Deploying custom validation functions

library(hubValidations)

Custom validation functions can be included and configured within standard hubValidation workflows by including a validations.yml file in the hub-config directory. Alternatively, an appropriately structured file can be included at a different location and the path to the file provided through argument validations_cfg_path.

hubValidations uses the config package to get validation configuration. This allows for configuration inheritance and the ability to include executable R code. See the config package vignette on inheritance and R expressions for more details.

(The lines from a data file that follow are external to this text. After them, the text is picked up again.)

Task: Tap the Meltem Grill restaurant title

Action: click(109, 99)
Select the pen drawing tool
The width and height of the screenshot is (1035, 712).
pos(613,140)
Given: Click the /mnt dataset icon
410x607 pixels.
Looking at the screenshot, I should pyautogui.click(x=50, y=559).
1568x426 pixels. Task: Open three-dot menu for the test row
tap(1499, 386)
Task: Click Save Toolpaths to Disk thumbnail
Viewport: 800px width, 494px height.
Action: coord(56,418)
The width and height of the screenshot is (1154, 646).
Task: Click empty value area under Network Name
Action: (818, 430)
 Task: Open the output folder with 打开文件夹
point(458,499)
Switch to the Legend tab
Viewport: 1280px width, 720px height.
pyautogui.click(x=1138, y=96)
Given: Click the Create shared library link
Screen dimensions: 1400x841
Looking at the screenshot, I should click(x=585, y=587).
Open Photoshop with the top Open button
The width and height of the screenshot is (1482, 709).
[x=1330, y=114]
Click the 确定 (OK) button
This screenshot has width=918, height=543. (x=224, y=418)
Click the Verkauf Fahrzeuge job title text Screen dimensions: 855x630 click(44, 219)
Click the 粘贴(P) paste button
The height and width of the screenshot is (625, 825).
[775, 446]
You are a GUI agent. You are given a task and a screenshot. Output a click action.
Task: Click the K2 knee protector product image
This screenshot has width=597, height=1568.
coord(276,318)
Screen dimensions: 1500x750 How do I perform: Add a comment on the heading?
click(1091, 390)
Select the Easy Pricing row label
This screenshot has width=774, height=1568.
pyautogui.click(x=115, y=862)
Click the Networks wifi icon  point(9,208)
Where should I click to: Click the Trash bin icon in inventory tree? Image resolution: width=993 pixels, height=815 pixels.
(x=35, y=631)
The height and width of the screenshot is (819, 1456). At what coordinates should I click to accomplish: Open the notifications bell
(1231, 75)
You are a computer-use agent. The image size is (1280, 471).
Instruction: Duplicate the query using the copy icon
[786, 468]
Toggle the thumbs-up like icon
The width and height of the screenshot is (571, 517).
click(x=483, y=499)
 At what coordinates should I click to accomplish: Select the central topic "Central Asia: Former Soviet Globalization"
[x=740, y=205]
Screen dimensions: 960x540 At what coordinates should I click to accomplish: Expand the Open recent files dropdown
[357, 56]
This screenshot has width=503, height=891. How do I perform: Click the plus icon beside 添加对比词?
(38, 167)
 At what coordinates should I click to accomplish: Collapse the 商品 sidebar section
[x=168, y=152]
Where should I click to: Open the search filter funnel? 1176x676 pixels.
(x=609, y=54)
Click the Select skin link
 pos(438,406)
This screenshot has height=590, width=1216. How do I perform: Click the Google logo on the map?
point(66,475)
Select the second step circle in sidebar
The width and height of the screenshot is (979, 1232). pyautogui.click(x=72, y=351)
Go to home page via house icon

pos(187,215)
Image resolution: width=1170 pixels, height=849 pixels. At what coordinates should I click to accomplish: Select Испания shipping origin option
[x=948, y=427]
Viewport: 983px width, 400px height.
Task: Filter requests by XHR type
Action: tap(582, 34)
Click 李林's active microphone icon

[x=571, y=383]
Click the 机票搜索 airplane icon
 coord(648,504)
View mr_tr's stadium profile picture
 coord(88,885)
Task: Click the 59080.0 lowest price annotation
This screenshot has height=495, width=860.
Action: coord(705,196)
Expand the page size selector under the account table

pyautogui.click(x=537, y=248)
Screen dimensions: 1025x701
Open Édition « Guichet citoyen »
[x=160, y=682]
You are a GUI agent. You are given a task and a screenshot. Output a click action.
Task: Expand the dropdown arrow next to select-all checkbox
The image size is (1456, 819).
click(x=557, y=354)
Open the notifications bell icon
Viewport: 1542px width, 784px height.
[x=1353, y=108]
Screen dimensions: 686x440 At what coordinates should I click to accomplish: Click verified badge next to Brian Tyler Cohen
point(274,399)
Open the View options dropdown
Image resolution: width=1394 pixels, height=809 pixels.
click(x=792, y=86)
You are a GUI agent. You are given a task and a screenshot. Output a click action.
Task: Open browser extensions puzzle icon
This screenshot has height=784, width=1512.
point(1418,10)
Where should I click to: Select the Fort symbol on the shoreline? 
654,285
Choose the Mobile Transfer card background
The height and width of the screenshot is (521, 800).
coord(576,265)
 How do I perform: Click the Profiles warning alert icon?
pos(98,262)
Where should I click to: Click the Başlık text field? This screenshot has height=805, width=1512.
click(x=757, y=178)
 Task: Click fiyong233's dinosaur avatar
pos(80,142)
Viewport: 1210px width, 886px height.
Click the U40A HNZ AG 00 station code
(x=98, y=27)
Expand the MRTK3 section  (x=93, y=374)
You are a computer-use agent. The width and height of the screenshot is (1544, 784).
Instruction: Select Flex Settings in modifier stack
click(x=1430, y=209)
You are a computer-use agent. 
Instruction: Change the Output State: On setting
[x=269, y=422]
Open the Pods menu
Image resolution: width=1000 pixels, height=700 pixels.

`validations.yml` structure

validations.yml files should follow the nested structure described below:

Default configuration

The top of any validations.yml file, under the required default: top level property, should contain default custom validation configurations that will be executed regardless of round ID.

Within the default configuration, individual checks can be configured for each of the 3 validation functions run as part of validate_submission(), using the following structure for each validation function:

<name-of-caller-function>: One of validate_model_data, validate_model_metadata and validate_model_file depending on the function the custom check is to be included in.
- <name-of-check>: The name of the check. This is the name of the element containing the result of the check when hub_validations is returned (required).
  - fn: The name of the check function to be run, as character string (required).
  - pkg: The name of the package namespace from which to get check function. Must be supplied if function is distributed as part of a package.
  - source: Path to .R script containing function code to be sourced. If relative, should be relative to the hub’s directory root. Must be supplied if function is not part of a package and only exists as a script.
  - args: A yaml dictionary of key/value pairs of arguments and their values to be passed to the custom function. Values can be yaml lists or even executable R code (optional).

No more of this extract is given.